Six years ago, if you had told me I’d be running my own editing service and publishing company, I would have laughed and said you’re out of your mind. In 2012, when my first novel came out, I had no idea what Facebook was, I’d never read a blog, and social media was a term I couldn’t begin to define. But my publisher told me it was a must for today’s authors. So, I dove in.
I learned how to “build my platform” one step at a time. From there, I learned how to format digital and print books and then ventured into self-publishing. I learned how to promote my books and how to expand my business to include other authors as well.
Along the way, I hit many road blocks. There were times when I thought, “I’ll never figure this out.” But I never gave up, and eventually I did figure it all out.
What’s been my biggest motivation?
My mom.
Mom, who turns 71 this week, is an amazing woman.

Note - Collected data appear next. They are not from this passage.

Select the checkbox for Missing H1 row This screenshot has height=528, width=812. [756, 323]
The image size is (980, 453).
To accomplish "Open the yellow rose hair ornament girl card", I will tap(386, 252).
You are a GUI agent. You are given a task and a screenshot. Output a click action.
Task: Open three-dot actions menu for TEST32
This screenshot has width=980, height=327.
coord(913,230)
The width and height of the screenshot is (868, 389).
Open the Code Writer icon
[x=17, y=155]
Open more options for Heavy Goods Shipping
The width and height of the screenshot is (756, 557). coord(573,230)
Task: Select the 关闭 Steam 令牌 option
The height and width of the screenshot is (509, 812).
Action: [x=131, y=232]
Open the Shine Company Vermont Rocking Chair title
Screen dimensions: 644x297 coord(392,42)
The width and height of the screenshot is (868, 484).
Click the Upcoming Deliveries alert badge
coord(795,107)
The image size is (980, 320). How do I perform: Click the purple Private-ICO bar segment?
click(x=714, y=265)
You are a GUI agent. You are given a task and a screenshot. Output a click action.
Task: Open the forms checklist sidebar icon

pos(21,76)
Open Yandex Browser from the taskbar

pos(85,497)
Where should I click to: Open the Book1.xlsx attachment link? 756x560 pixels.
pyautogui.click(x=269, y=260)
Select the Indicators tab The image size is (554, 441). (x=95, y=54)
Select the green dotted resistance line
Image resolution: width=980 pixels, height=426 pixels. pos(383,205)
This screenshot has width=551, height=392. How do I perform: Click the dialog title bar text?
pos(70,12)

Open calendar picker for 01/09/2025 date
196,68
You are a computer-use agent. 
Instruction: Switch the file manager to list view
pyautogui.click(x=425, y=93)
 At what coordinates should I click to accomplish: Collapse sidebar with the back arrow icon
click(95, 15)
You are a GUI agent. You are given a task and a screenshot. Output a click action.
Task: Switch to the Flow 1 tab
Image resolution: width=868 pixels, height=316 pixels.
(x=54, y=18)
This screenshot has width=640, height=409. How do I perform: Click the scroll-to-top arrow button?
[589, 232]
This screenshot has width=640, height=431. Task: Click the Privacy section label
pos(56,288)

Married at nineteen with three kids by the age of twenty-four, Mom has spent her entire life hurdling obstacles. She was diagnosed as a Type I diabetic when I was seven. When I was eight, she carried my youngest brother to full term only to lose him during delivery—complications of diabetes. She has battled endless health issues, financial setbacks, and disappointments. But I’ve never known anyone more optimistic about life than she is.
Mom is an adventurer at heart. In 1977, the year after my brother died, Mom and Dad moved us out of the city to a rural mountain community where they built a two-story log home with their own hands.
Mom never went to college, but she has a slew of certifications and has accumulated enough life experience to most college graduates to shame. She’s owned several businesses, has managed multiple medical offices, and spent many years volunteering in her community.
In addition, Mom can build, repair, and design anything. She spent twenty years as a professional seamstress, taught herself how to reupholster furniture, rewired lighting fixtures, and built a cement block wall and a 25ft. aviary.
During the past decade of her life, she has faced constant pain and illness and countless hospital visits. But she always has a smile on her face and a compliment for whoever happens to be in her presence. More than once, we thought we would lose her, but she just kept on going, her spirit too strong to give up.
My Mom is my greatest inspiration. As I was growing up watching her battle illness and tackle projects that seemed beyond her capability, she would always tell me, “If someone else has done it, I can learn to do it too.”
That was her motto. She could, quite literally, do anything.
I’ve tried to follow Mom’s example. I’m not much for building aviaries or sewing dresses, but I apply her stick-to-it attitude to what I love best: writing and publishing.
At the moment, I’m trying to learn how to market my books via Click Funnels. Thanks to Ken Dunn’s beta class on the subject, I’ve learned a lot. But this is perhaps the most challenging thing I’ve ever tried to learn. I am at a brick wall. There have been times, even today, that I’ve turned off my computer and threw my hands up in frustration. “I just can’t do this!” I want to shout.
But then I think of Mom’s words: “If someone else has done it, I can’t learn to do it to.”
So, I turn my computer back on, take a deep breath, and then say to myself, “I’ve got this.”